Grit & determination, how much does it take to be a GB athlete?
Olympian Laura Weightman has earned her spot in many major events from World Championships in Canada and China, to Olympic Games in London 2012 and Rio 2016. She tells us about her journey to the top, of the importance of encouragement at a young age and how to keep it together during the highs and lows of competing.
How old were you when you started athletics and how did you get into the sport?
I began running around the age of 12 it was my teachers at school who encouraged me to join my local club after seeing I was doing well in school races, I was quite a lively child so think they thought a cross country race may tire me out! Cross country was where I initially started and I loved it but I slowly got better and better on the track. I think what I remember from when I was little was just how much I loved running, I enjoyed an afternoon away from school with my friends!
How important was your local club and coaches when you were starting out?
My local running club was hugely influential in my development as a young athlete. I joined Morpeth Harriers at the age of 12 and I am still proud to represent them today running as many road and cross country races as I can throughout the year. Without my first coach Mike Bateman, who coached me until the age of 18, I wouldn’t have got to where I am today. Morpeth Harriers got me involved in all types of road races, cross country races, track races and team events. I would be often seen doing relays, triple jump or a throw alongside my favoured running events at the young athlete leagues growing up!
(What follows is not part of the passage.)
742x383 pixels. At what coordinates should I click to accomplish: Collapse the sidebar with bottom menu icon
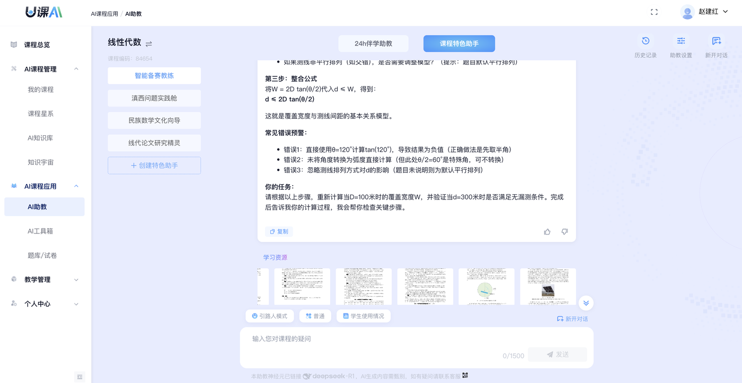[x=80, y=377]
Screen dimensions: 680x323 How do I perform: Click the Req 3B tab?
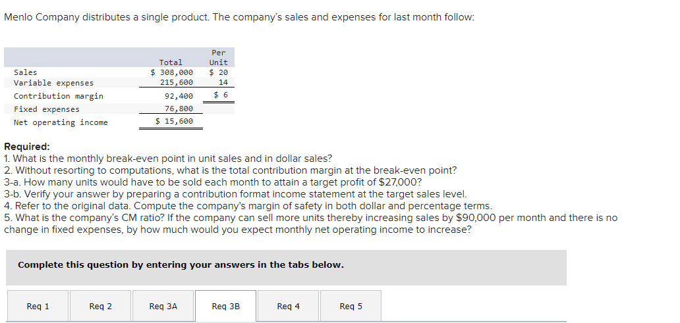click(225, 306)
How has the journey been of battling with the hard times but reaping the triumphs? (Highs & lows)
My journey like many other athletes has had many obstacles in the way but this is what makes all those special moments worth the upset, defeat and lows. As a young athlete growing up I had a tough battle with asthma and hayfever related allergies which is something that took years to get under control and something still today I have to monitor. For me, London 2012 will always be one of the most special moments of my career alongside winning my first international medal in 2014 at the Commonwealth Games and European Championships. These moments make the lows seem insignificant.
What level of preparation does it take to be an Olympian?
To be an Olympian and reaching the highest level of sport takes years of hard work and dedication. I train twice a day most days running 70miles a week from October throughout the winter and a little less in the summer, this makes sure I am in the best shape that I can be. All of it has been made worthwhile as the reward of reaching the Olympic Games outweighs the long hard training days.
What was the feeling like of going into the Olympic final at Rio?
There is nothing more special than representing my country at the Olympic Games, words can’t describe the honour of representing Team GB and putting on the Olympic kit. It is a childhood dream achieved! To have achieved my dream in London and Rio will always be two of my career highlights. To be stood on the start line of an Olympic final is an incredible feeling.
What does 2017 hold for you?
2017 is an exciting year as the World Athletic Championships are in London, back at the Olympic stadium. This will be an amazing experience to have the opportunity to compete back in another global home championship.
Do you have any New Year's resolutions?
I don’t really make New Year’s resolutions but looking at 2017 I am telling myself to enjoy every moment I put my spikes on to go out and race. This is what all the days of training are for so enjoy the moments!!